### PASSAGE TO READ
Ice_cream's world I--hdu2120

Ice_cream's world I

Time Limit: 3000/1000 MS (Java/Others)    Memory Limit: 32768/32768 K (Java/Others)
Total Submission(s): 839    Accepted Submission(s): 488

Problem Description

ice_cream's world is a rich country, it has many fertile lands. Today, the queen of ice_cream wants award land to diligent ACMers. So there are some watchtowers are set up, and wall between watchtowers be build, in order to partition the ice_cream’s world. But how many ACMers at most can be awarded by the queen is a big problem. One wall-surrounded land must be given to only one ACMer and no walls are crossed, if you can help the queen solve this problem, you will be get a land.

### PROBLEM DETAILS
Using the Ice_cream's world problem statement, decide whether each statement agrees with it, and support each yes or no with the deciding words of the text. 1. The page lists 488 accepted submissions. 2. A single wall-surrounded land may be shared by two ACMers. 3. The queen wants to award land to diligent ACMers.

Collected data

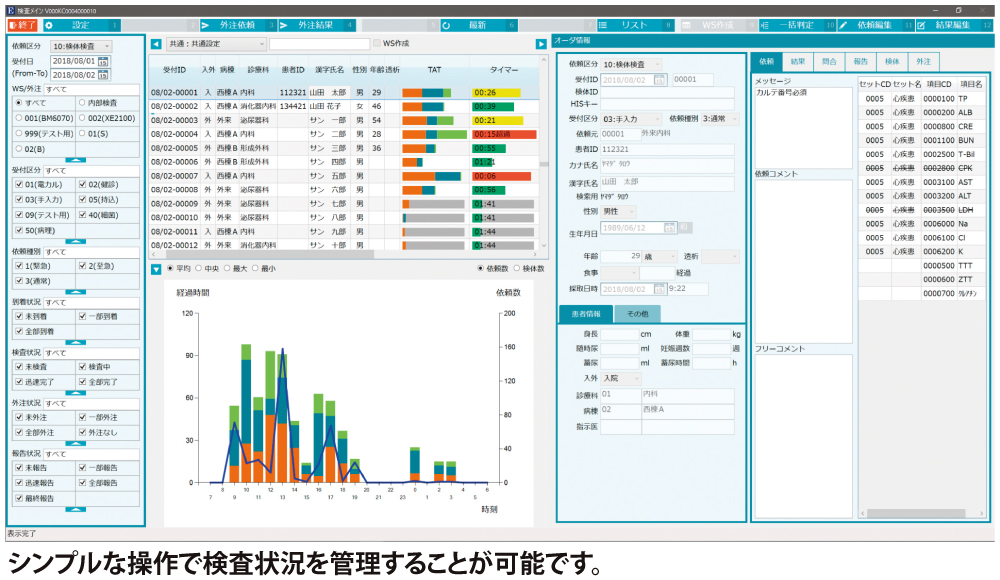Screen dimensions: 1000x580
Task: Toggle the WS作成 checkbox
Action: pos(377,44)
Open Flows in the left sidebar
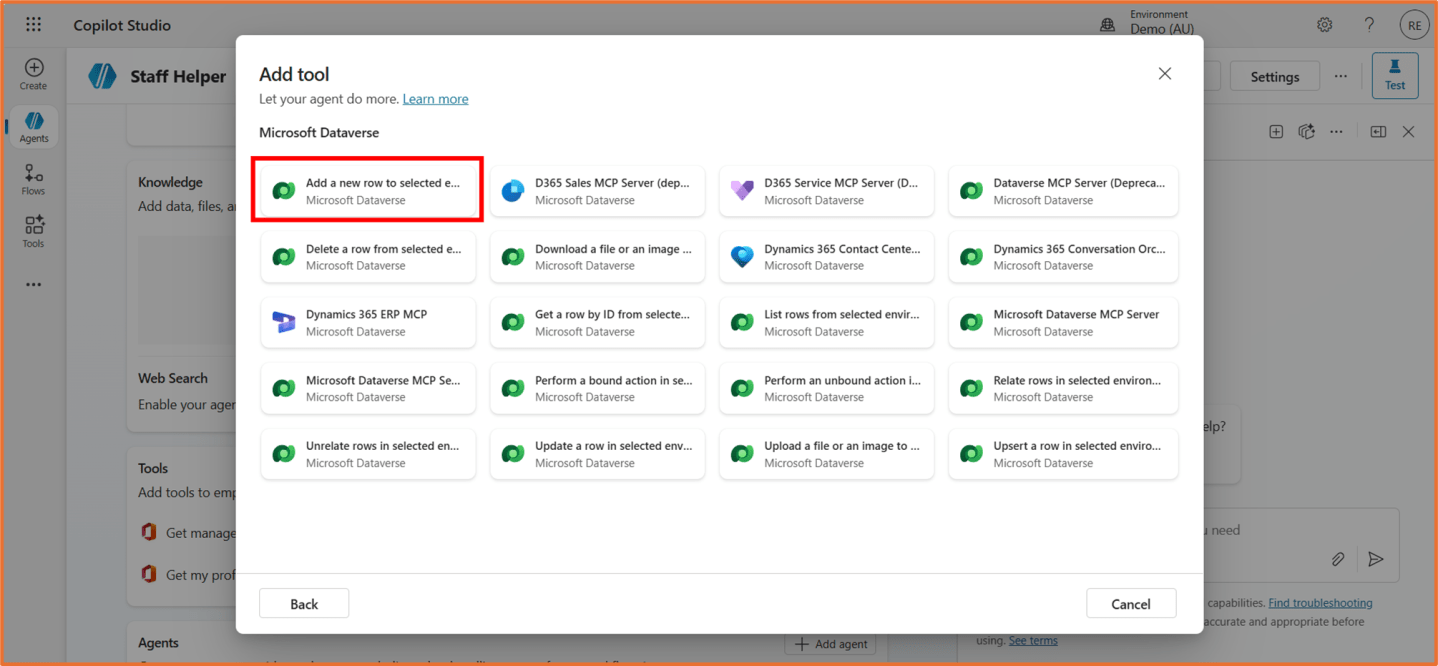Viewport: 1438px width, 666px height. point(34,180)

### RESPONSE TO THIS EXERCISE
1. Yes: "Accepted Submission(s): 488"
2. No: "One wall-surrounded land must be given to only one ACMer"
3. Yes: "the queen of ice_cream wants award land to diligent ACMers"